If Memphis is going to help its children become better readers, it needs to get books into their hands as early as possible.
That’s the thinking behind the newly announced merger of Shelby County Books from Birth with Porter-Leath, the city’s leading provider of early childhood education for children in low-income areas.
Since 2005, Books from Birth has distributed free books to children up to age 5 as the Shelby County affiliate of entertainer Dolly Parton’s Imagination Library. Under an agreement finalized late last week, the program will now live under Porter-Leath, a nonprofit organization that oversees Head Start classrooms and wraparound services in partnership with Shelby County Schools.
The merger marks a concerted effort by Porter-Leath to move literacy education beyond the classroom by giving parents the tools they need to be their child’s first teachers. It also should expand the reach of the book delivery service in one of the state’s highest-poverty counties.
State and local leaders increasingly view better early education programs as key to higher rates of literacy in Shelby County Schools, where less than a third of third-graders are reading on grade level.
“(Books from Birth) will help us drive home the literacy lessons were making in the classroom,” said Rob Hughes, Porter-Leath’s vice president of development. “We want our students reading on grade level in kindergarten, so that they grow to be on grade level in elementary school, so they have a better chance of graduating high school.

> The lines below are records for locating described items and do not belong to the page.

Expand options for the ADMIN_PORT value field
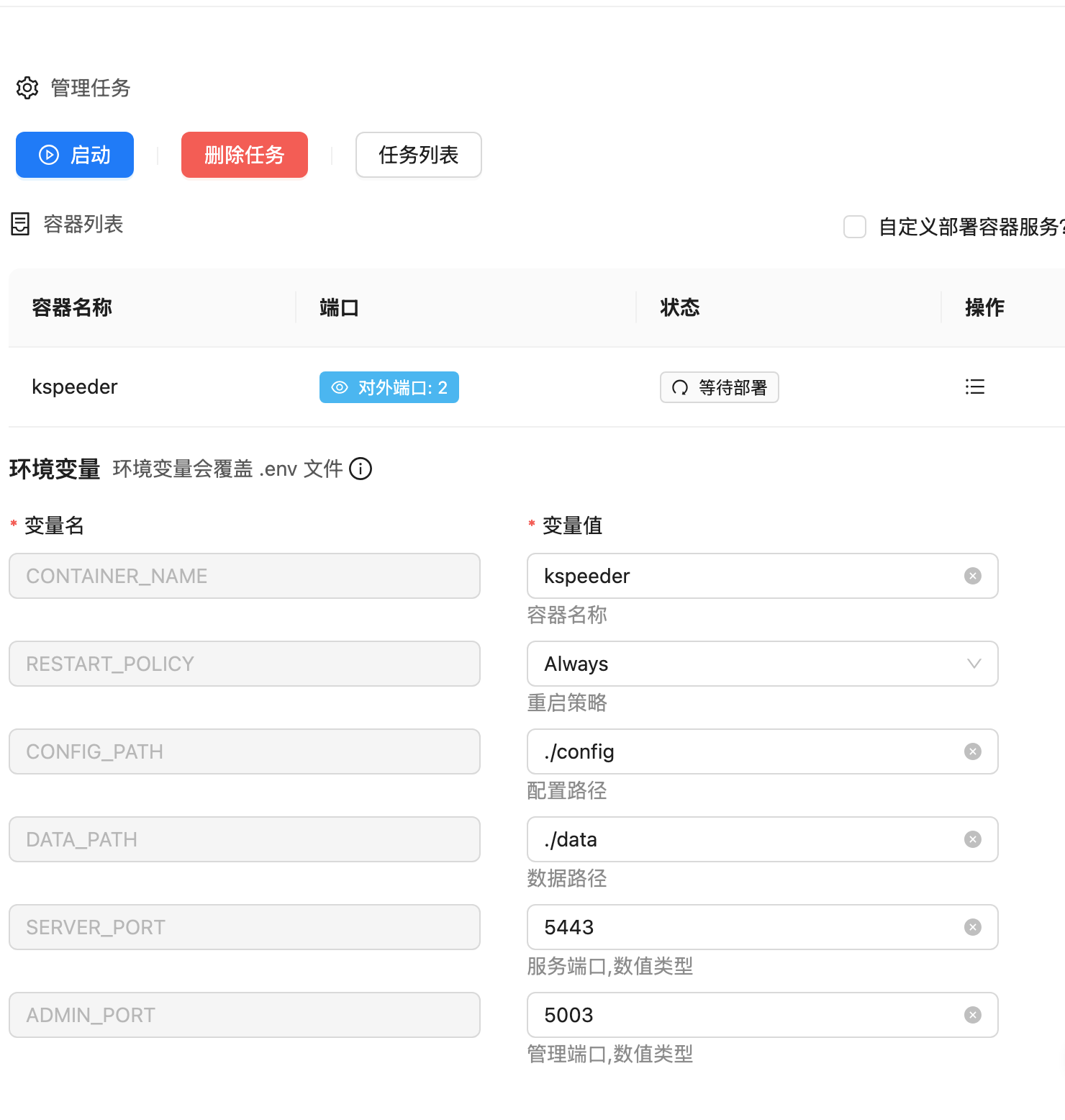 click(973, 1015)
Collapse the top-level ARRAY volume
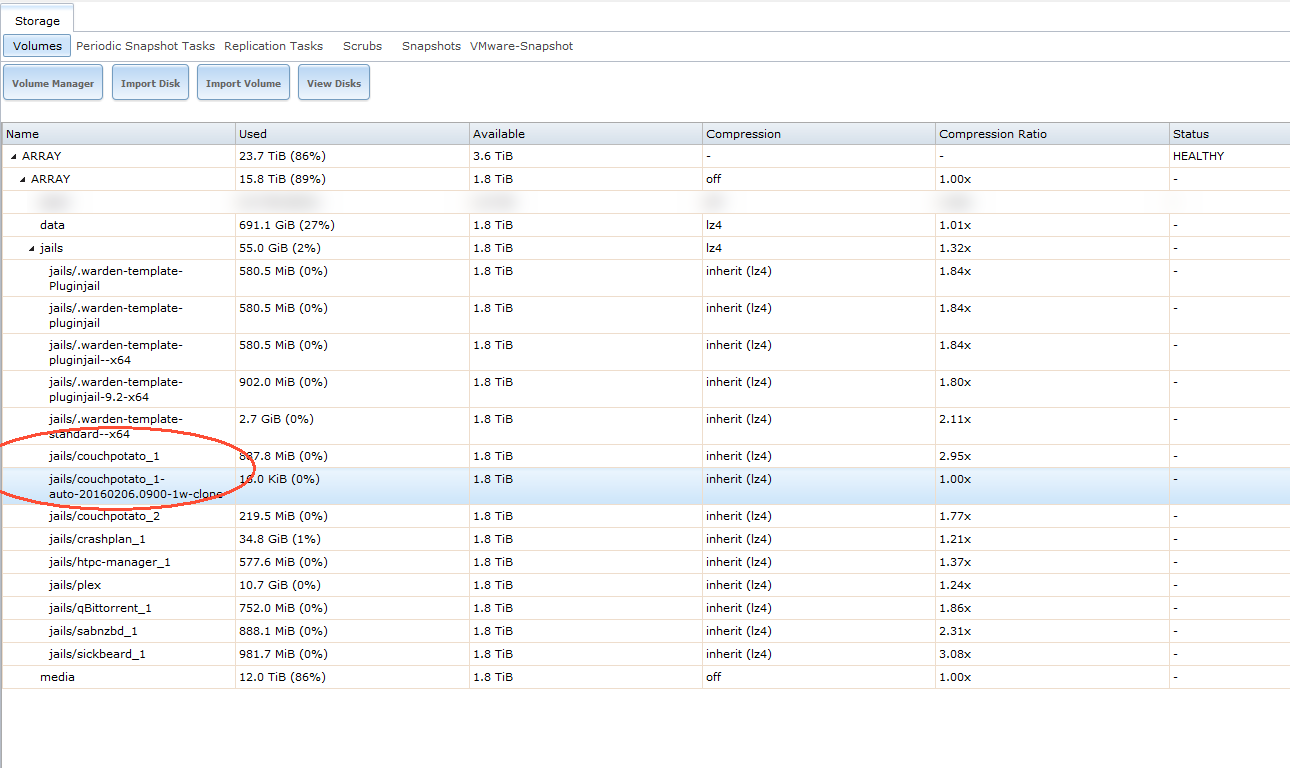This screenshot has height=768, width=1290. (13, 157)
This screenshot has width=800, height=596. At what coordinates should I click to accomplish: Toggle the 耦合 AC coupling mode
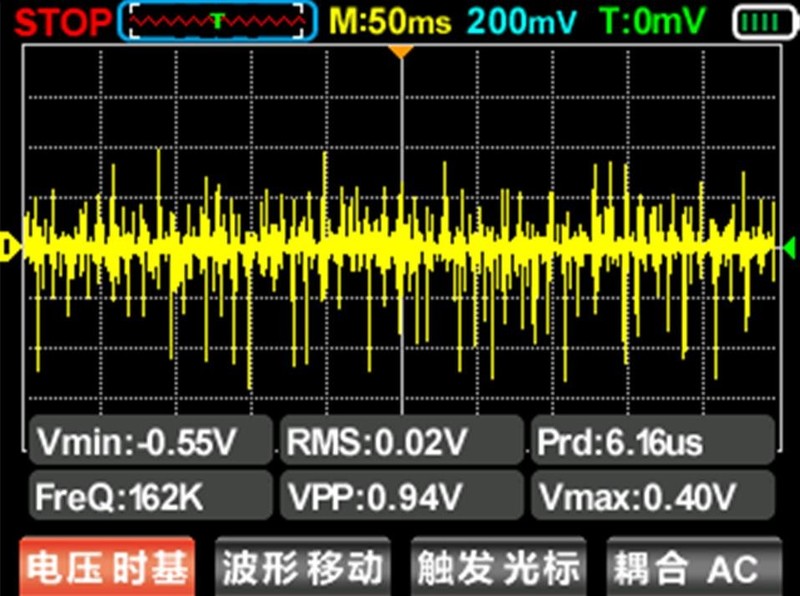(x=690, y=568)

We see this a key piece of that strategy.”
Porter-Leath serves about 6,000 annually in 300 early childhood classrooms, and all of its children will now be enrolled in the Books from Birth home delivery program.
Read how Porter-Leath is seeking to up the quality of pre-K instruction in Memphis.
Through Porter-Leath, the group’s leaders hope to expand monthly book deliveries beyond 46,000 children, or 70 percent of pre-K children in Shelby County. (Memphis has a high rate of mobility, making it difficult to keep track of and serve youngsters.)
“It’s always been a challenge to keep families enrolled, and this partnership helps us really support the families that Porter-Leath serves,” said Jamila Wicks, executive director of Books from Birth. “We can better reach parents where they are.”